OBJETIVO DEL EJERCICIO.
Cambia "Dismiss" por "Close" en las líneas que van desde la que contiene "The image size is (1366, 768)." hasta la que contiene "coord(1471,85)", ambas incluidas. Escribe solo esas líneas de nuevo, sin tocar nada más.

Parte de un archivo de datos
━━━━━━━━━━━━━━━━

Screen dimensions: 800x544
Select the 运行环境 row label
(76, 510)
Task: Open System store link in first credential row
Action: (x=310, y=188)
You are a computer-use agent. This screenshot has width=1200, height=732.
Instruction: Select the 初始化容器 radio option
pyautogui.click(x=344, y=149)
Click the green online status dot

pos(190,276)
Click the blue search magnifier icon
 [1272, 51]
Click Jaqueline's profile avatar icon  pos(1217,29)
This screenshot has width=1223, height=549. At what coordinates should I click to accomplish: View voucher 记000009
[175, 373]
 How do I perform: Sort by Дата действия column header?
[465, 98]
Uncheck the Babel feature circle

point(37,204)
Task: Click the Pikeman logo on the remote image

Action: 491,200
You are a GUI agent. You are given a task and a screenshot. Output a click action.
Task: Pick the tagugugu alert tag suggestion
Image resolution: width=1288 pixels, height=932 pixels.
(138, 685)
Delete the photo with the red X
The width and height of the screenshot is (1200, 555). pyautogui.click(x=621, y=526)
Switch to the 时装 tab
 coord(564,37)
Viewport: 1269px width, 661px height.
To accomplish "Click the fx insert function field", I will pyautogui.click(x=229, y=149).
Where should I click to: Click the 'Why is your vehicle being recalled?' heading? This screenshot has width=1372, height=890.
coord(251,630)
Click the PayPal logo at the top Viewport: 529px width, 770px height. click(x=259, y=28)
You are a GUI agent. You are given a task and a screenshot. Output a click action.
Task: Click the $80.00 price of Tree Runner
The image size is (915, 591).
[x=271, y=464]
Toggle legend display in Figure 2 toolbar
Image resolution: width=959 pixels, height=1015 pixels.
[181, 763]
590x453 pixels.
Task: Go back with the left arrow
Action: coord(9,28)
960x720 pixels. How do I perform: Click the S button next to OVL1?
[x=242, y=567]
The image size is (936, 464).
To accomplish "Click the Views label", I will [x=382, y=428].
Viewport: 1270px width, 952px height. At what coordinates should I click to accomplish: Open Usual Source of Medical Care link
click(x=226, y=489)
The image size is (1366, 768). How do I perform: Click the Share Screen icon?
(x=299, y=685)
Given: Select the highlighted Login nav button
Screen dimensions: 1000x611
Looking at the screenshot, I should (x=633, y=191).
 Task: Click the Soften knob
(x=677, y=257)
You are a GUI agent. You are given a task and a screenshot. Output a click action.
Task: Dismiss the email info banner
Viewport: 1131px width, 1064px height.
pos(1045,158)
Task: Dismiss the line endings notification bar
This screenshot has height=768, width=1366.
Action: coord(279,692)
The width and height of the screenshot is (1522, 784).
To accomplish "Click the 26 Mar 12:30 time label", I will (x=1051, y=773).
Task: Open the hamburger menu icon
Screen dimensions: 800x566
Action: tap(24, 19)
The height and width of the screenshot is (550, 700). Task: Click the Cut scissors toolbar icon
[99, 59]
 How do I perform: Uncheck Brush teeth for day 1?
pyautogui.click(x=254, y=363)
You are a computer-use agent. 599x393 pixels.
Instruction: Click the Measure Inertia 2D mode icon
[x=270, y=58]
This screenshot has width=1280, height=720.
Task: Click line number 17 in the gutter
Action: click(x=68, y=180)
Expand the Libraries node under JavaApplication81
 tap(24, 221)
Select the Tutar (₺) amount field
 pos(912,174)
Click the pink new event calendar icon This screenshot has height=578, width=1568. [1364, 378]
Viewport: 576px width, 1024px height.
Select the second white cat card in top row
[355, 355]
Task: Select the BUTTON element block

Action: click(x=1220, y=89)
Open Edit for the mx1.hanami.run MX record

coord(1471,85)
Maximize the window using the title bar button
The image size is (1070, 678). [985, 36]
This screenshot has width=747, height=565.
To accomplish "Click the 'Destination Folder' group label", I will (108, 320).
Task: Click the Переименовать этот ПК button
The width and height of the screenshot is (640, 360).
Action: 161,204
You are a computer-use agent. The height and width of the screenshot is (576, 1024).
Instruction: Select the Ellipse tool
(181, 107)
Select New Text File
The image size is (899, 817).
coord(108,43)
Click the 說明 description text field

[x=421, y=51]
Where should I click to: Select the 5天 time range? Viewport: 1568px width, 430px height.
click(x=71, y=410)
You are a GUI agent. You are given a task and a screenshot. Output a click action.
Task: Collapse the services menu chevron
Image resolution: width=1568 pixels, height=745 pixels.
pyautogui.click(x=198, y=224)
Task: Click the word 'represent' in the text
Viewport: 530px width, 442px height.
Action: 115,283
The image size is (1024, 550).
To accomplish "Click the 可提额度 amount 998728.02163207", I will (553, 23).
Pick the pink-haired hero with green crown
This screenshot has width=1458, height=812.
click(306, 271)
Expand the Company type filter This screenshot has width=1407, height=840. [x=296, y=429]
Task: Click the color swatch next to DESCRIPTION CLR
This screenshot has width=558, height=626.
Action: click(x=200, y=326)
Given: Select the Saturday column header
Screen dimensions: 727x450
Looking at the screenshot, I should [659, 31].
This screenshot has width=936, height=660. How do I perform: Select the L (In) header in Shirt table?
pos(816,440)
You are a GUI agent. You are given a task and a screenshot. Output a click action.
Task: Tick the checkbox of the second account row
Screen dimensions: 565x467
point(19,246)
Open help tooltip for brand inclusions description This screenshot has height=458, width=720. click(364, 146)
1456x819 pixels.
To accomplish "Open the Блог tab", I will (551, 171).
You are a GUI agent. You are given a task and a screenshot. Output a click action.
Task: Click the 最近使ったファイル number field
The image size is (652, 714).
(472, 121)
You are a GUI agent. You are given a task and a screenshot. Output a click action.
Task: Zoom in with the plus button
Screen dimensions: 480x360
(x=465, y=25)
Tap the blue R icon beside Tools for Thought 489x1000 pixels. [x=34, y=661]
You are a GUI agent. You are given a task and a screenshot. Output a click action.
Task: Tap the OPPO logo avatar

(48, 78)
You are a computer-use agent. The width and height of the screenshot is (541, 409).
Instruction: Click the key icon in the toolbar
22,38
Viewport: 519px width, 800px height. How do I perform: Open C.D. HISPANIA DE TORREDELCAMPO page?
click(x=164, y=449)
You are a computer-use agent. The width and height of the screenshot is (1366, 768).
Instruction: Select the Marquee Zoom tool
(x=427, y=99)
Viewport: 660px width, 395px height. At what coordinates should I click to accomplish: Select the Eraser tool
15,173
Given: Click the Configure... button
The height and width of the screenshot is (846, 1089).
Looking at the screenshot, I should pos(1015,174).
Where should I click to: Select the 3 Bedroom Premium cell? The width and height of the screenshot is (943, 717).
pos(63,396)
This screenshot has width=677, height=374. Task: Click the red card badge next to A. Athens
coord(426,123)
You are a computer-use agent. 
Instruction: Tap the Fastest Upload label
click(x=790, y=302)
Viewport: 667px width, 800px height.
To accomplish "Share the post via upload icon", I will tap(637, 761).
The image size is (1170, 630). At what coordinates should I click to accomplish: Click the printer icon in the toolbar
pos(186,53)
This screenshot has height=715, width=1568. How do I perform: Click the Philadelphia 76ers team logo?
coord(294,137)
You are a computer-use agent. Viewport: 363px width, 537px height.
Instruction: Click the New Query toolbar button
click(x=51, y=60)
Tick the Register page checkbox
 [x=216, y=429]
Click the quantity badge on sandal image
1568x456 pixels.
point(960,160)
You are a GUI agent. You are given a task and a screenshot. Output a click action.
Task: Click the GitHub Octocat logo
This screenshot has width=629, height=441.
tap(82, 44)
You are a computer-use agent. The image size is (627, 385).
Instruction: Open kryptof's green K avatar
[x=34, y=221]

━━━━━━━━━━━━━━━━

RESPUESTA CORRECTA.
The image size is (1366, 768). How do I perform: Click the Share Screen icon?
(x=299, y=685)
Given: Select the highlighted Login nav button
Screen dimensions: 1000x611
Looking at the screenshot, I should (x=633, y=191).
 Task: Click the Soften knob
(x=677, y=257)
You are a GUI agent. You are given a task and a screenshot. Output a click action.
Task: Close the email info banner
Viewport: 1131px width, 1064px height.
pos(1045,158)
Task: Close the line endings notification bar
This screenshot has height=768, width=1366.
Action: coord(279,692)
The width and height of the screenshot is (1522, 784).
To accomplish "Click the 26 Mar 12:30 time label", I will (x=1051, y=773).
Task: Open the hamburger menu icon
Screen dimensions: 800x566
Action: tap(24, 19)
The height and width of the screenshot is (550, 700). Task: Click the Cut scissors toolbar icon
[99, 59]
 How do I perform: Uncheck Brush teeth for day 1?
pyautogui.click(x=254, y=363)
You are a computer-use agent. 599x393 pixels.
Instruction: Click the Measure Inertia 2D mode icon
[x=270, y=58]
This screenshot has width=1280, height=720.
Task: Click line number 17 in the gutter
Action: click(x=68, y=180)
Expand the Libraries node under JavaApplication81
 tap(24, 221)
Select the Tutar (₺) amount field
 pos(912,174)
Click the pink new event calendar icon This screenshot has height=578, width=1568. [1364, 378]
Viewport: 576px width, 1024px height.
Select the second white cat card in top row
[355, 355]
Task: Select the BUTTON element block

Action: click(x=1220, y=89)
Open Edit for the mx1.hanami.run MX record

coord(1471,85)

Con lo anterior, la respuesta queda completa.